Meloxicam vs Placebo for Mobilization

• Participants must meet the following criteria on screening examination to be eligible to participate in the study:
• Patients with hematologic malignancies for whom autologous stem cell transplantation is deemed clinically appropriate. Patients participating in this study are patients who are going for their first attempt at stem cell mobilization.
• Non-Hodgkin's lymphoma, or Hodgkin's lymphoma: refractory/relapsed but chemosensitive disease. Patients with CR or PR will be eligible for this protocol.

The designation of PR requires all of the following:

• At least a 50% decrease in sum of the product of the diameters (SPD) of up to six of the largest dominant nodes or nodal masses. These nodes or masses should be selected according to all of the following: they should be clearly measurable in at least 2 perpendicular dimensions; if possible they should be from disparate regions of the body; and they should include mediastinal and retroperitoneal areas of disease whenever these sites are involved.
• No increase should be observed in the size of other nodes, liver, or spleen.
• Splenic and hepatic nodules must regress by ≥ 50% in their SPD or, for single nodules, in the greatest transverse diameter.
• With the exception of splenic and hepatic nodules, involvement of other organs is usually assessable and no measurable disease should be present.
• Bone marrow assessment is irrelevant for determination of a PR if the sample was positive before treatment.

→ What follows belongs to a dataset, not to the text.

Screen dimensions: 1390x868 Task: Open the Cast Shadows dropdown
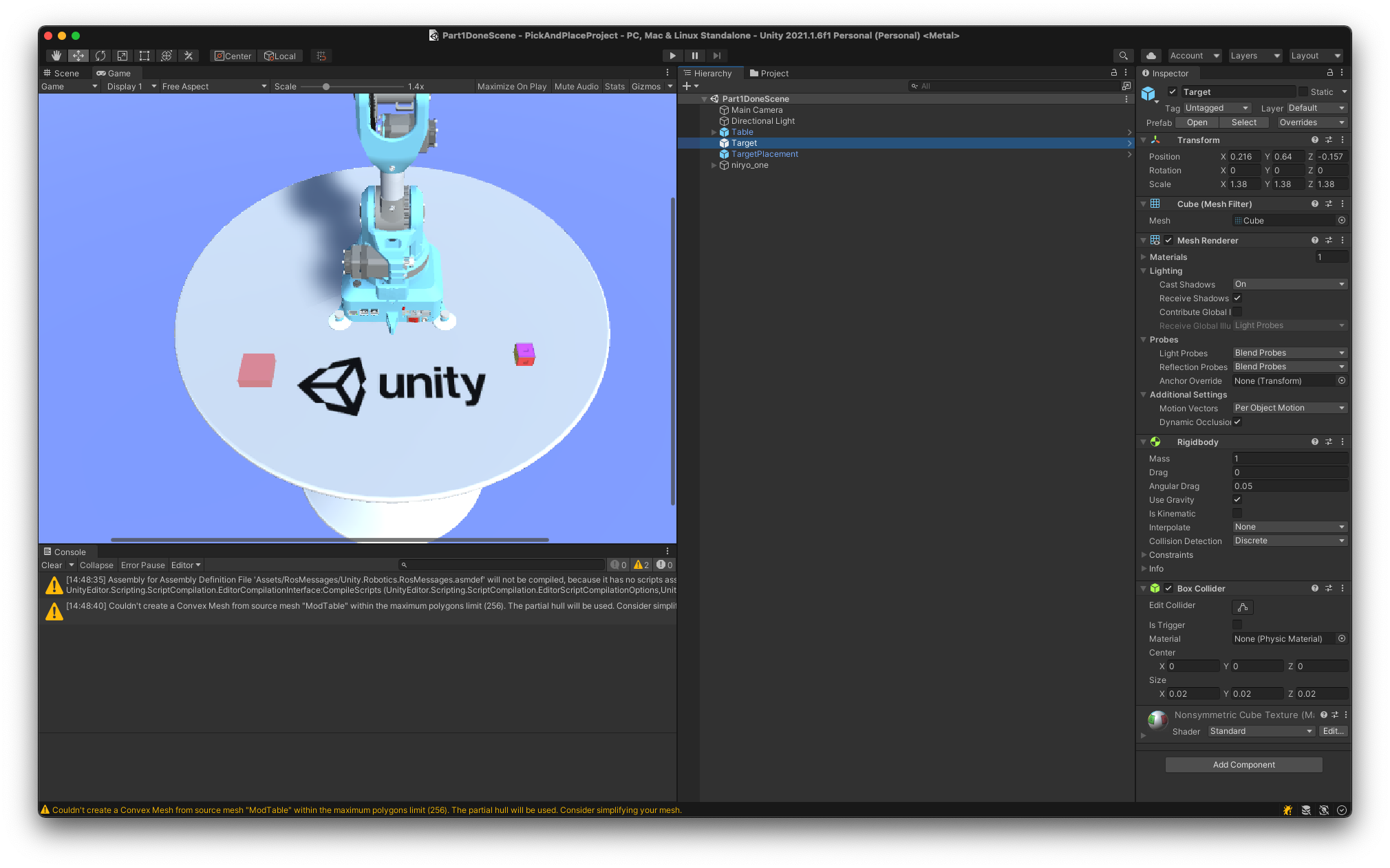1288,283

However, if positive, the cell type should be specified (eg, large-cell lymphoma or small neoplastic B cells). Patients who achieve a CR by the above criteria, but who have persistent morphologic bone marrow involvement will be considered partial responders. Multiple myeloma in first or second remission. Patients with CR or VGPR will be eligible for this protocol. [VGPR: Serum and urine M-protein detectable by immunofixation only but not on electrophoresis or 90% or greater reduction in serum M-protein plus urine M-protein level <100mg per 24 h]
• Ages 18-75 years
• ECOG performance status of 0, 1, or 2.
• Ability to understand and the willingness to sign a written informed consent
• Patients on NSAIDs will be eligible only when they are off NSAIDs for a month.

• Participants who exhibit any of the following conditions at screening will not be eligible for admission into the study.
• Cardiac disease: symptomatic congestive heart failure or RVG or echocardiogram determined left ventricular ejection fraction of < 45%, active angina pectoris, or uncontrolled hypertensionParticipants may not be receiving any other study agents.
• Pulmonary disease: severe chronic obstructive lung disease, or symptomatic restrictive lung disease, or corrected DLCO of < 50% of predicted.
• Renal disease: serum creatinine > 2.0 mg/dl.
• Hepatic disease: SGOT or SGPT > 3 x normal; serum bilirubin >2.0 mg/dl that is not due to Gilbert's syndrome or hemolysis
• Uncontrolled infection.
• Pregnancy or lactation
• Patients with NSAIDs allergies, including patients who have experienced a prior GI bleed due to NSAIDs will be excluded. Patients who have had a recent GI bleed less than 2 weeks ago will be excluded. Patients who are on therapeutic dose anticoagulants will be excluded from this protocol.